“Terminator 4 – Salvation”, il ritorno dei cyborg

Pubblicato il 31 Maggio 2009 - 23:24 OLTRE 6 MESI FA

“Terminator Salvation”, quarto capitolo in 25 anni di una delle saghe più celebri del cinema d’azione, non deluderà di certo i suoi fan. Nonostante l’assenza di Arnold Schwarzenegger – Schwarzy infatti apparirà solo per alcuni istanti grazie ad una ricostruzione digitale – e qualche prevedibile eccesso, il nuovo film diretto da McG (già regista di Charlie’s Angels) riuscirà a tener gli spettatori incollati alle poltrone.

Questa volta la storia è ambientata in uno scenario postnucleare: siamo nel 2018 e Skynet, un sistema di intelligenze artificiali, ha completamente distrutto la Terra. I pochi uomini rimasti in vita devono difendersi da decine di Terminator responsabili del massacro del genere umano.

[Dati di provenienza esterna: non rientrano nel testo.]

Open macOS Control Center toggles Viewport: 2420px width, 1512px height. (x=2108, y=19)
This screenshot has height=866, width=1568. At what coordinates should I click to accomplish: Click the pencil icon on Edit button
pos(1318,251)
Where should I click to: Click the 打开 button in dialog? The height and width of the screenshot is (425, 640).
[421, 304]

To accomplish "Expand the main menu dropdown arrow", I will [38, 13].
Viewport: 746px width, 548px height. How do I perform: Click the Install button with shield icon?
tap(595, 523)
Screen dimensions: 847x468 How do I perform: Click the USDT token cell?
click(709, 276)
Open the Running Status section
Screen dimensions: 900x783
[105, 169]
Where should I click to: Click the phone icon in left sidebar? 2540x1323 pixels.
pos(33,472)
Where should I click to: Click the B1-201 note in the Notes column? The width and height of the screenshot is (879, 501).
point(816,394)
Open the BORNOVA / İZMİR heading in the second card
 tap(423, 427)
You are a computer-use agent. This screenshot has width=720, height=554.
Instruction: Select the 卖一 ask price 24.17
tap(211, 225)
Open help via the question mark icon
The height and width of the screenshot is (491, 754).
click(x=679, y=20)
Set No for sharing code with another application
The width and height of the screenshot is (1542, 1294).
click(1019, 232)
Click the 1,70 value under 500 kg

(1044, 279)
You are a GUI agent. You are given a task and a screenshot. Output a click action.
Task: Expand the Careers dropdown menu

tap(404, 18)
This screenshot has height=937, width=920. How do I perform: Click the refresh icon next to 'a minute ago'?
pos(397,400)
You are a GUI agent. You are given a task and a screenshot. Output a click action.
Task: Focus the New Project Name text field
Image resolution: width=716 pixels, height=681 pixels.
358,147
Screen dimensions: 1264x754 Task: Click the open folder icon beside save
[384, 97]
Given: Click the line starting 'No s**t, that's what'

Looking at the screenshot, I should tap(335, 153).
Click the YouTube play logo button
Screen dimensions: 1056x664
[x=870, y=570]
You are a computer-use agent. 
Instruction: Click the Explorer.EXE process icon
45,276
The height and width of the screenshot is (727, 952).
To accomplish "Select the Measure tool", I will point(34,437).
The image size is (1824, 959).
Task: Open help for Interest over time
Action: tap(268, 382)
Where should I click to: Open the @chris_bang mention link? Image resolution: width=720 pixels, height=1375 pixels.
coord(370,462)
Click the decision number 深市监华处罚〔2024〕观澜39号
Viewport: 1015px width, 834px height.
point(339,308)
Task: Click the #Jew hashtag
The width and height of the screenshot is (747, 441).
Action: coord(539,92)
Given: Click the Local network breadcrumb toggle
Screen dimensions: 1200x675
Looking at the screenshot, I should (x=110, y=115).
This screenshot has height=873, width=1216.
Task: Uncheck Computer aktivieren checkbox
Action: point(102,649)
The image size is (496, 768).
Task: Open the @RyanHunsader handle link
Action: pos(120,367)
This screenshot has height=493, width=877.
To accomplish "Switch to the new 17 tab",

John Connor (Christian Bale), l’unico umano in grado di sconfiggere i robot, è diventato uno dei dirigenti della Resistenza contro le macchine, con tanto di compagna incinta (Bryce Dallas Howard) al seguito. Prima di sferrare un attacco mortale a Skynet, il protagonista scopre che tra i prigionieri dei cyborg c’è Kyle Reese (Anton Yelchin): ovvero colui che sarà mandato nel passato a proteggere sua madre, che concepirà un figlio con lei e che dunque diventerà suo padre… Da qui la necessità di salvarlo, prima che succeda qualcosa che avrà effetti devastanti sul futuro.

Il film di McG, rispetto alle precedenti pellicole, si contraddistingue per un tono decisamente bellico: 115 minuti di battaglie quasi ininterrotte tra macchine e uomini. Anche gli androidi inoltre appaiono diversi rispetto a quelli visti nei primi tre episodi. “Non volevo un mondo di robot scintillante – ha dichiarato il regista -, volevo invece una patina sporca sul metallo delle macchine, come se fossero vecchi carri armati sovietici”.

Gli stessi effetti speciali sembrano guardare al passato, come se McG avesse deciso di sposare un estetica meccanica piuttosto che digitale. Di certo il regista, pur non avendo uno stile del tutto personale, è sicuramente estraneo a quella volgarità barocca di autori come Michael Bay (“Pearl Harbor”, “Transformers”). Qualità che gli consente di orchestrare con maestria scena d’azione veloci e di grande impatto senza risultare banale. “Terminator 4” riesce così a mantenere una sua integrità – senza avere le aspirazioni intellettualoidi di “Star Trek” o le non-pretese di “X-Men” – proprio perché conscio dei suoi limiti e al contempo fiero dei suoi risultati.

L’unica certezza è che al di là dei dialoghi e del ricco cast scelti per questa grande produzione mainstream, da ben 200 milioni di dollari, le vere star restano i robot.